There are several kind of such anomalies. We'll be looking at the following ones:
HTTP 429 "too many requests" to API Gateway where it will throttle requests.
HTTP 404 "not found error" in case we ask for not existing product id.
Let's first look at HTTP 429 error. The easiest way to generate such errors with the lowest cost possible is to set low values to either Request Rate, Burst or Quota to the DevOpsGuruDemoProductAPIUsagePlan associated with our DevOpsGuruDemoProductAPI. Here is the example that we set Quota to 500 requests per day
Now let's do some stress test with hey tool
hey -q 10 -z 11m -c 5 -H "X-API-Key: a6ZbcDefQW12BN56WEN7" YOUR_API_GATEWAY_ENDPOINT/prod/products/1
With this (sending 10 requests per second per container with 5 containers in parallel for 11 minutes) we'll exhaust 500 requests per day on API Gateway pretty quickly and then receive HTTP 429 as an response. DevOps Guru also recognized the anomaly as displayed in the image below.
We see that DevOps Guru is the opinion that such an error has only medium severity (which I personally disagree).
"Aggregated metrics" shows that "4XXError Average" was correctly recognized as a reason for the anomaly.

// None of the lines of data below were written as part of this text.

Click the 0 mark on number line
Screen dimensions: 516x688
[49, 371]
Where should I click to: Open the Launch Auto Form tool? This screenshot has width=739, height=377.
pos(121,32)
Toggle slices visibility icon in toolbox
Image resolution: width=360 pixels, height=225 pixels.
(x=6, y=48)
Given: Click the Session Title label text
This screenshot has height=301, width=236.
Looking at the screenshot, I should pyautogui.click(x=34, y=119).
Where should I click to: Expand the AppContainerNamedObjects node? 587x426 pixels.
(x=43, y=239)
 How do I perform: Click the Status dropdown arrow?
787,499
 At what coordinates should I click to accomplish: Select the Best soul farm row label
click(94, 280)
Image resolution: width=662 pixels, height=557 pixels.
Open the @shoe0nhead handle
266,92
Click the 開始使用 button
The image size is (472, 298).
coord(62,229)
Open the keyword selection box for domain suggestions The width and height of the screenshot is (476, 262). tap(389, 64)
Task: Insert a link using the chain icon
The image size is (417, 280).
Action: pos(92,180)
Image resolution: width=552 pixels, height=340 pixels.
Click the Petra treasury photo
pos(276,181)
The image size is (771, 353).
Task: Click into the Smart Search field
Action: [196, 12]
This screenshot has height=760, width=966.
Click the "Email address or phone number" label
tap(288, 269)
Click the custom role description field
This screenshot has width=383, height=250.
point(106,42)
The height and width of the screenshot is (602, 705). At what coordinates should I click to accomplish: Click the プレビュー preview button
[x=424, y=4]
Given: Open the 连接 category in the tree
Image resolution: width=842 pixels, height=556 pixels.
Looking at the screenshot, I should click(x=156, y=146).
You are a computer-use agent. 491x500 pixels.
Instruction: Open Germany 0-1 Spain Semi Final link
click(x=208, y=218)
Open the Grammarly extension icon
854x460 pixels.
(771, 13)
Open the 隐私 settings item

Unfortunately it's the problem of the CloudWatch that it only displays the generic 4XX HTTP Error and not the concrete HTTP 429 error and DevOps Guru simply shows the CloudWatch graphs here. We'll need some help of the CloudWatch Logs to identify the exact error.
And "Graphed Anomalies" shows the exact amount of throttled requests in the time range of the anomaly.
There also some recommendations how to fix this kind of anomaly.
To provoke HTTP 404 "not found error" we have simply to permanently query for not existing product id like
hey -q 3 -z 10m -c 5 -H "X-API-Key: a6ZbcDefQW12BN56WEN7" YOUR_API_GATEWAY_ENDPOINT/prod/products/200
And after several minutes DevOps Guru will recognize this anomaly and create the insight. As CloudWatch doesn't differentiate between HTTP 4XX errors the insight will look exactly like in case of HTTP 429 errors explained above.
Here is the room for improvement as HTTP 404 are application errors and HTTP 429 can be more infrastructural error, so more precise information delivered by CloudWatch/DevOps Guru will lead to much quicker remediation time.
Conclusion
In this article we described how DevOps Guru was able to detect the anomaly on API Gateway by throttling through exceeding the number of requests per day quota (the real world scenario will be to exceed the request and burst quotas) and by query for not existing product id. In the next part of this series we'll explore the anomaly detection on the Lambda.